Task material START

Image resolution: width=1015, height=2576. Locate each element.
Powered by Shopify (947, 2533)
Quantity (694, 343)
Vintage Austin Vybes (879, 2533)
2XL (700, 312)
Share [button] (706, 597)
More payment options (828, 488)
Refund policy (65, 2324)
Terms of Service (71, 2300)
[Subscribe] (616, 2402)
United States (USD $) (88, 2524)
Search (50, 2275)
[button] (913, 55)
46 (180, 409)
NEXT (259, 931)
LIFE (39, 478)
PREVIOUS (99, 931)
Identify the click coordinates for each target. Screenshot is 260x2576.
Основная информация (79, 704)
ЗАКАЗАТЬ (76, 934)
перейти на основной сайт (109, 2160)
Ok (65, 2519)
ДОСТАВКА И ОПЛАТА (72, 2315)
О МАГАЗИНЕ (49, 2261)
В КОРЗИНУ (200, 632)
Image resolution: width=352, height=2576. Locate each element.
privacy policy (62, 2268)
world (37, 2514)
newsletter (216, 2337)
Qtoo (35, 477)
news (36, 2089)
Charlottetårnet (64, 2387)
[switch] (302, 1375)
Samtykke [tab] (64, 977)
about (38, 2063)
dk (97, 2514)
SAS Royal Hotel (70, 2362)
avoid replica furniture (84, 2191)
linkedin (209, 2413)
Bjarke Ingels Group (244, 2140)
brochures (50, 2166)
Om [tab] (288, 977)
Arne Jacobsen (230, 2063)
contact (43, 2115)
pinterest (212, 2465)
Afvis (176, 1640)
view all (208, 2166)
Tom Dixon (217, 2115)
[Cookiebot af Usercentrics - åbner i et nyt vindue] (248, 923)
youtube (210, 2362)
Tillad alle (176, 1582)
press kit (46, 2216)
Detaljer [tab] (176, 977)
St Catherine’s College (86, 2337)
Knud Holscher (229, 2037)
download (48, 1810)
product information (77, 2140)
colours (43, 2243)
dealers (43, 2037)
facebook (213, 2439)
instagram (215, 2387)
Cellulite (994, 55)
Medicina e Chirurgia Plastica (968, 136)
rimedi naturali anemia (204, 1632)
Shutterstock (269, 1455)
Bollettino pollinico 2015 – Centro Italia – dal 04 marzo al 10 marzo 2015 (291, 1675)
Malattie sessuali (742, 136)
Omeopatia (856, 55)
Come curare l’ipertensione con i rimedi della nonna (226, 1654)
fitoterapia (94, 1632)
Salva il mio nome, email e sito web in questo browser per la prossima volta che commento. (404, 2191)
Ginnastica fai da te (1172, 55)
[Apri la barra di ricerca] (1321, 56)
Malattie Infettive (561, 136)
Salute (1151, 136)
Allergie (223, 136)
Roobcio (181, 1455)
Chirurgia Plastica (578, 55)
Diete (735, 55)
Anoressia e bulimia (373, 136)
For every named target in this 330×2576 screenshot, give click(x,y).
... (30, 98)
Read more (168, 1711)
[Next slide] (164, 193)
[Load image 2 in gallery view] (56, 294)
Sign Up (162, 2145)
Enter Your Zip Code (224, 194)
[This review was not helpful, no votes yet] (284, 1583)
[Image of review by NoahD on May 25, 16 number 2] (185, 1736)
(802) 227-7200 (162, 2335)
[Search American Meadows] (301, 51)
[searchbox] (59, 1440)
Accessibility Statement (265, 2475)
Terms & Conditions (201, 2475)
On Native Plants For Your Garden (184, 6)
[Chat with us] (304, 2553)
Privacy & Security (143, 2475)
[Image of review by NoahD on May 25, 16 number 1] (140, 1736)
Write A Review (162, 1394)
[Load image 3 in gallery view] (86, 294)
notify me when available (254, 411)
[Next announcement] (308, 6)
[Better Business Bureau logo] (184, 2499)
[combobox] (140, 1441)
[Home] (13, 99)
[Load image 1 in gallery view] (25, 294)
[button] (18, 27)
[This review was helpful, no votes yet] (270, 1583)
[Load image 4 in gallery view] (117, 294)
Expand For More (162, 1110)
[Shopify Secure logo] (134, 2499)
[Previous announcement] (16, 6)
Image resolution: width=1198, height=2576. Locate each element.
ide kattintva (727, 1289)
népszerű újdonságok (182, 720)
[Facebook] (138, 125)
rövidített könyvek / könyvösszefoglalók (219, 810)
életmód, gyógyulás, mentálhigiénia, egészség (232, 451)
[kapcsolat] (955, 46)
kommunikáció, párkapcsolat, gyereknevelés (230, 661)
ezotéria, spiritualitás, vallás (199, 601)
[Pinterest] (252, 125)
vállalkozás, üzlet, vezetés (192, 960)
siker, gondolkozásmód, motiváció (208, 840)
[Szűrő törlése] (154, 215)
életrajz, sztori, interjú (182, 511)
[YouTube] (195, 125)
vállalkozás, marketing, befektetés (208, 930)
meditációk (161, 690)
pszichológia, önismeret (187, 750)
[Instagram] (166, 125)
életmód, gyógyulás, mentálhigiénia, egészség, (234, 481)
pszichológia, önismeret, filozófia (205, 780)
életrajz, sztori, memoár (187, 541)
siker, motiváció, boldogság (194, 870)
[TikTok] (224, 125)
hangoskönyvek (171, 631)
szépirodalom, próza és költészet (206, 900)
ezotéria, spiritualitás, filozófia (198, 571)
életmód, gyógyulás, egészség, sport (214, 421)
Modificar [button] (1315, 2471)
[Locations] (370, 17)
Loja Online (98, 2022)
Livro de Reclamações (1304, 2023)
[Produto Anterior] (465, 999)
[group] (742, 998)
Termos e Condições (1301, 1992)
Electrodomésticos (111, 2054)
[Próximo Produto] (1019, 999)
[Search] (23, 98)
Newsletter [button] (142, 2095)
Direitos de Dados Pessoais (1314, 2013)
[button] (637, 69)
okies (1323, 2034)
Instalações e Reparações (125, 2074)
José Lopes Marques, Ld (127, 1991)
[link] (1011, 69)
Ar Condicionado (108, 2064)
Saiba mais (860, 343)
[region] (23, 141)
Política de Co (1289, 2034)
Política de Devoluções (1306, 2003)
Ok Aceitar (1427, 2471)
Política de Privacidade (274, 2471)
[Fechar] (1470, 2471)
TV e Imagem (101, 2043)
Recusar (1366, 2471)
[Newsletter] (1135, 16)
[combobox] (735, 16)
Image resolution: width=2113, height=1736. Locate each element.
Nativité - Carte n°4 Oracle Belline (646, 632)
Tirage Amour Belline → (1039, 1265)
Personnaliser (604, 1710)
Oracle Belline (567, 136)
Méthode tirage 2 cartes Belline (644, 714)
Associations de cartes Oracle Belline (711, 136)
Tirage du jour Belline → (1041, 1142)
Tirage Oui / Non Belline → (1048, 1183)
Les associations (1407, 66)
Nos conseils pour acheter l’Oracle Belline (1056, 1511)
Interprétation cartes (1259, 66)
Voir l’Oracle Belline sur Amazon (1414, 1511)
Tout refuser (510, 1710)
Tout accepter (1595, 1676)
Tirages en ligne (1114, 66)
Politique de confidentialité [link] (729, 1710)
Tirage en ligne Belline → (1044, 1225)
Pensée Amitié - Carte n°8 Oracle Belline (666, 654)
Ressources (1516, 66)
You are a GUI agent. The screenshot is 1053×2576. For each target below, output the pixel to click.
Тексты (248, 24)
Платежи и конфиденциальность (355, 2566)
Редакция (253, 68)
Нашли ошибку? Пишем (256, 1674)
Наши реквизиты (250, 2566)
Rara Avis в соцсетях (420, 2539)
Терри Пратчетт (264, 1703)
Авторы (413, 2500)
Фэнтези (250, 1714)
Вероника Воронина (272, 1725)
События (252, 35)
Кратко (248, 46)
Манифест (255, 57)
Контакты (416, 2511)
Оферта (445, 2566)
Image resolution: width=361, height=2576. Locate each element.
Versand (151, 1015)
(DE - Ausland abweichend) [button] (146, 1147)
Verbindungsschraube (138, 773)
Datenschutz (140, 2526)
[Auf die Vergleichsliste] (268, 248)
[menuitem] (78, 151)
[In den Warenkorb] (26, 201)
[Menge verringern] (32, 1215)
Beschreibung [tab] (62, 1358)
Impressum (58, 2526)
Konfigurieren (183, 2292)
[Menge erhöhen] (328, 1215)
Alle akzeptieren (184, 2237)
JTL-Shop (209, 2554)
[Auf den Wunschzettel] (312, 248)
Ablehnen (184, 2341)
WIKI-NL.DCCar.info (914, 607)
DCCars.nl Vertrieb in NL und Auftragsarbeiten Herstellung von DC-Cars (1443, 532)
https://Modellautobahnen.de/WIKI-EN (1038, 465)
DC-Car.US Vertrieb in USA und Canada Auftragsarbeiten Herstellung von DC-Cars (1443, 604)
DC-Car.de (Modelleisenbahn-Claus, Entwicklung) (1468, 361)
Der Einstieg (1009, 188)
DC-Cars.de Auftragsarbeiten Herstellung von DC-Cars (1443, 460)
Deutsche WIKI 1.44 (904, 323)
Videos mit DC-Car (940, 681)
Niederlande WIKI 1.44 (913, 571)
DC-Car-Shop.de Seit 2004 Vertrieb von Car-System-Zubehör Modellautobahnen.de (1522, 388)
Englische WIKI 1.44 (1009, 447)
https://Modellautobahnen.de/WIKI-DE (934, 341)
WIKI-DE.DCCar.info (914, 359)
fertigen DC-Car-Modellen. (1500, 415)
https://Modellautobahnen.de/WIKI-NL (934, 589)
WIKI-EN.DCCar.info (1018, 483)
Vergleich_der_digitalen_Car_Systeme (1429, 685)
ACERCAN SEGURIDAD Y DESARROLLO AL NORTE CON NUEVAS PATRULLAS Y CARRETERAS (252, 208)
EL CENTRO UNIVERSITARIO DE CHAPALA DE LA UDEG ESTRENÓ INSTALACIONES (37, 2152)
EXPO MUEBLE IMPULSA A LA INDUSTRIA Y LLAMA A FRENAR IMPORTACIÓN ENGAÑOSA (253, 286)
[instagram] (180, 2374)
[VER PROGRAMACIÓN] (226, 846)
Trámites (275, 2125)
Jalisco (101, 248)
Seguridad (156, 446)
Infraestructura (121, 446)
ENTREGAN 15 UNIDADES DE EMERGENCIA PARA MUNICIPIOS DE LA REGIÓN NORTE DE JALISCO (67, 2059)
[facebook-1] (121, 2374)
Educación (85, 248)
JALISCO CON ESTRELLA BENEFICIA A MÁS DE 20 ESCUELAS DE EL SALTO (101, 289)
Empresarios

Task material END

= Work instructions =
All lines above from the one holding "hangoskönyvek (171, 631)" to the one holding "[button] (637, 69)", inclusive, are to be copied exactly; no other line is wanted.

= Response to the exercise =
hangoskönyvek (171, 631)
szépirodalom, próza és költészet (206, 900)
ezotéria, spiritualitás, filozófia (198, 571)
életmód, gyógyulás, egészség, sport (214, 421)
Modificar [button] (1315, 2471)
[Locations] (370, 17)
Loja Online (98, 2022)
Livro de Reclamações (1304, 2023)
[Produto Anterior] (465, 999)
[group] (742, 998)
Termos e Condições (1301, 1992)
Electrodomésticos (111, 2054)
[Próximo Produto] (1019, 999)
[Search] (23, 98)
Newsletter [button] (142, 2095)
Direitos de Dados Pessoais (1314, 2013)
[button] (637, 69)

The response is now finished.